Infatti, «è perfettamente concepibile che il ricorso alla violenza come mezzo per conseguire l’impunità o assicurare il possesso della cosa sia realmente programmato, a titolo eventuale o perfino come passaggio ineliminabile per il perfezionamento del reato patrimoniale (si pensi alla sicura necessità di superare controlli in uscita dal luogo della sottrazione)» (ancora sentenza n. 190 del 2020).
Come osservato dalle sezioni unite penali della Corte di cassazione, nella pronuncia che ha dichiarato configurabile il tentativo di rapina impropria, la violenza e la minaccia non vengono considerate dall’art. 628, secondo comma, cod. pen. come entità giuridiche avulse, bensì con riferimento alla pregressa attività criminosa, per la quale il reo intende assicurarsi l’impunità (sentenza 12 settembre 2012, n. 34952).
E ancora, per costante giurisprudenza di legittimità, commette rapina impropria chi adopera violenza o minaccia, immediatamente dopo la sottrazione della cosa, per evitare tutte le conseguenze penali e processuali del reato commesso, quali il riconoscimento, la denuncia o l’arresto (ex plurimis, Corte di Cassazione, Sez.
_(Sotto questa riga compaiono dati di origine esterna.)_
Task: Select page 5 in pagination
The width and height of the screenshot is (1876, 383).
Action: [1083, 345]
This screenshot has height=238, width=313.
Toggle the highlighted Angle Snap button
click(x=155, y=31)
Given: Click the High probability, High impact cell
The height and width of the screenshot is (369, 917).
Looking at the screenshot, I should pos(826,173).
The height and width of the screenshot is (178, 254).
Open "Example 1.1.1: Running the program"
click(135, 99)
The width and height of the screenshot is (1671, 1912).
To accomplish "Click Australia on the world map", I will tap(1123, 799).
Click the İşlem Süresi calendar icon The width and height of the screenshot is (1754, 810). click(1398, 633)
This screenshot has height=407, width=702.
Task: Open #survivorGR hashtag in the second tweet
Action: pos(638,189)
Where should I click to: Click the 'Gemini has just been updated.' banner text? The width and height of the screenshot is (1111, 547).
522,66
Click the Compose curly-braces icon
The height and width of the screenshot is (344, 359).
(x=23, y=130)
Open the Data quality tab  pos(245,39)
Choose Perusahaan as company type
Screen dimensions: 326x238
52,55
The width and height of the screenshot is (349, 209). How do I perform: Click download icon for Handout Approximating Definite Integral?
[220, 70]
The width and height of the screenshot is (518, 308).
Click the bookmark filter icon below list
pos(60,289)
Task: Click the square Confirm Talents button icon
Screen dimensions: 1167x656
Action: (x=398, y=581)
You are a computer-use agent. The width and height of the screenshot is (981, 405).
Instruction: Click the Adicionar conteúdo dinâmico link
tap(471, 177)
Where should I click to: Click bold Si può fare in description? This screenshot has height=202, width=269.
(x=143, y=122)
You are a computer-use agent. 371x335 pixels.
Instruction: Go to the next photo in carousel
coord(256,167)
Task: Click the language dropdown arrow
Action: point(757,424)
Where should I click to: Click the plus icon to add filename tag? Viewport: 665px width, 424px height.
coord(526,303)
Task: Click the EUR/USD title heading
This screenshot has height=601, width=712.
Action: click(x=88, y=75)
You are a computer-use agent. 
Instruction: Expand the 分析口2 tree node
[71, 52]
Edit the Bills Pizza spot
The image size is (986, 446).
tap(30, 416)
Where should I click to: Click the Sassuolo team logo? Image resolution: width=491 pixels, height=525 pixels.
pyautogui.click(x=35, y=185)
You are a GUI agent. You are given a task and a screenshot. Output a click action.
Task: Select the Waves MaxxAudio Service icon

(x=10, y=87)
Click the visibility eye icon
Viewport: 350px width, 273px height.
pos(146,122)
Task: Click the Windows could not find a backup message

II, sentenza 1° febbraio 2012, n. 4271; Sez. VII, ordinanza 3 luglio 2018, n. 29752).
Occorre considerare infatti che, per la rapina impropria, anche solo tentata, l’art. 380, comma 2, lettera f), del codice di procedura penale prevede l’arresto obbligatorio in flagranza e che, di conseguenza, trattandosi di un delitto perseguibile d’ufficio, vi è anche la facoltà di arresto da parte dei privati, a norma dell’art. 383, comma 1, dello stesso codice.
Proprio in base a questo rilievo, la Corte di cassazione ha avuto occasione di statuire che chi usa violenza o minaccia in danno del personale di un supermercato per procurarsi l’impunità immediatamente dopo la sottrazione di merce non può invocare la legittima difesa se trattenuto dal personale stesso nel tempo strettamente necessario alla consegna agli organi di polizia giudiziaria (sezione seconda penale, sentenza 3 dicembre 2014, n. 50662).
Ove pure si aderisse alla prospettiva del rimettente, “sciogliendo” il reato complesso e isolandone la componente patrimoniale, l’autore sarebbe comunque soggetto ad arresto facoltativo in flagranza per il delitto di furto, a norma dell’art. 381, comma 2, lettera g), cod. proc. pen., sicché, anche da questo punto di vista, la violenza o minaccia che egli si determinasse a usare per guadagnare la fuga sarebbero un mezzo per sottrarsi allo svolgimento dei doverosi accertamenti e all’esercizio dei legittimi poteri della polizia giudiziaria.